* [Required work]:
Take the records below and set them down exactly, so that every line matches the original.

(Collected data entries)
+++++
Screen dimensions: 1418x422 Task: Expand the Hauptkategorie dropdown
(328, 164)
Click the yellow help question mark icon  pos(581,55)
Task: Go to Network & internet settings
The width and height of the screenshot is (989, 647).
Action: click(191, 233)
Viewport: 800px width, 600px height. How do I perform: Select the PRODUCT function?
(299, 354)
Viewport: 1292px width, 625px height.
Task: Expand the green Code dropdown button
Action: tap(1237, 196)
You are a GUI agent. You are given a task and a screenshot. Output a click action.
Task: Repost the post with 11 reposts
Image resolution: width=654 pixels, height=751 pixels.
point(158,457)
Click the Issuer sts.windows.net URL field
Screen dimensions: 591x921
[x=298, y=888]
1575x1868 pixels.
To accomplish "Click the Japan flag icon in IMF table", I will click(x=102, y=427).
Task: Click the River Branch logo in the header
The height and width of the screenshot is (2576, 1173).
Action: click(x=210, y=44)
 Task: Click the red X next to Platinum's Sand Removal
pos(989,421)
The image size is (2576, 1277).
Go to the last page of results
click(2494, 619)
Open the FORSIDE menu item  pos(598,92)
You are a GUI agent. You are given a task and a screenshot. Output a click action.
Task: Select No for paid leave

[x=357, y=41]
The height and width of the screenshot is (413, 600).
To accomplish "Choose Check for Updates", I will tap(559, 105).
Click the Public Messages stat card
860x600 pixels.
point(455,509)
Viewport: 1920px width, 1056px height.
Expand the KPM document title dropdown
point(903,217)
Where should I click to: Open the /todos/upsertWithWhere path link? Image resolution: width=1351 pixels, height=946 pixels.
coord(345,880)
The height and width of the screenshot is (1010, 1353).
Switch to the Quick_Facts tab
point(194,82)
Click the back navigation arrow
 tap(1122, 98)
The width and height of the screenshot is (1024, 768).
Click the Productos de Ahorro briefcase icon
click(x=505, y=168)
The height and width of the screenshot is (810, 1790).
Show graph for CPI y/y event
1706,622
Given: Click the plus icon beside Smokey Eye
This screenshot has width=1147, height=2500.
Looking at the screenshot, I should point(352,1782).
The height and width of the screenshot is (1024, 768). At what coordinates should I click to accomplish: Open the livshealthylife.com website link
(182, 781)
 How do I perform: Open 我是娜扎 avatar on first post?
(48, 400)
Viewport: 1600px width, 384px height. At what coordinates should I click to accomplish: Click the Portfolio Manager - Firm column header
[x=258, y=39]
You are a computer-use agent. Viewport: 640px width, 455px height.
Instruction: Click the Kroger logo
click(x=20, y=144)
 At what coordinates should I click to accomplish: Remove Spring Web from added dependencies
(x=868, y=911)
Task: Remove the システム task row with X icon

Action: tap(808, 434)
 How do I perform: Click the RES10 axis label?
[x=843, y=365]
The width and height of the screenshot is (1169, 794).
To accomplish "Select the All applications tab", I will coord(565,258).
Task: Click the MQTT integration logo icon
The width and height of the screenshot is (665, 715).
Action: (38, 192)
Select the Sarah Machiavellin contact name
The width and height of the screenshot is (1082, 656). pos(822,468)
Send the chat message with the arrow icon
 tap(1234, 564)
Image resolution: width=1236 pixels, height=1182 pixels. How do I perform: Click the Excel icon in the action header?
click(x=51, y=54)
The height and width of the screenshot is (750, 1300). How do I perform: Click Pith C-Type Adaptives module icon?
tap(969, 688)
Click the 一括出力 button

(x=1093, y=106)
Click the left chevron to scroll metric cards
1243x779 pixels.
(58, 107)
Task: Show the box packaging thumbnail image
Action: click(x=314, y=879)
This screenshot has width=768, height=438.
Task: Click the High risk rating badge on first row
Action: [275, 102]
+++++
* [Solution to this task]:
Screen dimensions: 1418x422 Task: Expand the Hauptkategorie dropdown
(328, 164)
Click the yellow help question mark icon  pos(581,55)
Task: Go to Network & internet settings
The width and height of the screenshot is (989, 647).
Action: click(191, 233)
Viewport: 800px width, 600px height. How do I perform: Select the PRODUCT function?
(299, 354)
Viewport: 1292px width, 625px height.
Task: Expand the green Code dropdown button
Action: tap(1237, 196)
You are a GUI agent. You are given a task and a screenshot. Output a click action.
Task: Repost the post with 11 reposts
Image resolution: width=654 pixels, height=751 pixels.
point(158,457)
Click the Issuer sts.windows.net URL field
Screen dimensions: 591x921
[x=298, y=888]
1575x1868 pixels.
To accomplish "Click the Japan flag icon in IMF table", I will click(x=102, y=427).
Task: Click the River Branch logo in the header
The height and width of the screenshot is (2576, 1173).
Action: click(x=210, y=44)
 Task: Click the red X next to Platinum's Sand Removal
pos(989,421)
The image size is (2576, 1277).
Go to the last page of results
click(2494, 619)
Open the FORSIDE menu item  pos(598,92)
You are a GUI agent. You are given a task and a screenshot. Output a click action.
Task: Select No for paid leave

[x=357, y=41]
The height and width of the screenshot is (413, 600).
To accomplish "Choose Check for Updates", I will tap(559, 105).
Click the Public Messages stat card
860x600 pixels.
point(455,509)
Viewport: 1920px width, 1056px height.
Expand the KPM document title dropdown
point(903,217)
Where should I click to: Open the /todos/upsertWithWhere path link? Image resolution: width=1351 pixels, height=946 pixels.
coord(345,880)
The height and width of the screenshot is (1010, 1353).
Switch to the Quick_Facts tab
point(194,82)
Click the back navigation arrow
 tap(1122, 98)
The width and height of the screenshot is (1024, 768).
Click the Productos de Ahorro briefcase icon
click(x=505, y=168)
The height and width of the screenshot is (810, 1790).
Show graph for CPI y/y event
1706,622
Given: Click the plus icon beside Smokey Eye
This screenshot has width=1147, height=2500.
Looking at the screenshot, I should point(352,1782).
The height and width of the screenshot is (1024, 768). At what coordinates should I click to accomplish: Open the livshealthylife.com website link
(182, 781)
 How do I perform: Open 我是娜扎 avatar on first post?
(48, 400)
Viewport: 1600px width, 384px height. At what coordinates should I click to accomplish: Click the Portfolio Manager - Firm column header
[x=258, y=39]
You are a computer-use agent. Viewport: 640px width, 455px height.
Instruction: Click the Kroger logo
click(x=20, y=144)
 At what coordinates should I click to accomplish: Remove Spring Web from added dependencies
(x=868, y=911)
Task: Remove the システム task row with X icon

Action: tap(808, 434)
 How do I perform: Click the RES10 axis label?
[x=843, y=365]
The width and height of the screenshot is (1169, 794).
To accomplish "Select the All applications tab", I will coord(565,258).
Task: Click the MQTT integration logo icon
The width and height of the screenshot is (665, 715).
Action: (38, 192)
Select the Sarah Machiavellin contact name
The width and height of the screenshot is (1082, 656). pos(822,468)
Send the chat message with the arrow icon
 tap(1234, 564)
Image resolution: width=1236 pixels, height=1182 pixels. How do I perform: Click the Excel icon in the action header?
click(x=51, y=54)
The height and width of the screenshot is (750, 1300). How do I perform: Click Pith C-Type Adaptives module icon?
tap(969, 688)
Click the 一括出力 button

(x=1093, y=106)
Click the left chevron to scroll metric cards
1243x779 pixels.
(58, 107)
Task: Show the box packaging thumbnail image
Action: click(x=314, y=879)
This screenshot has width=768, height=438.
Task: Click the High risk rating badge on first row
Action: [275, 102]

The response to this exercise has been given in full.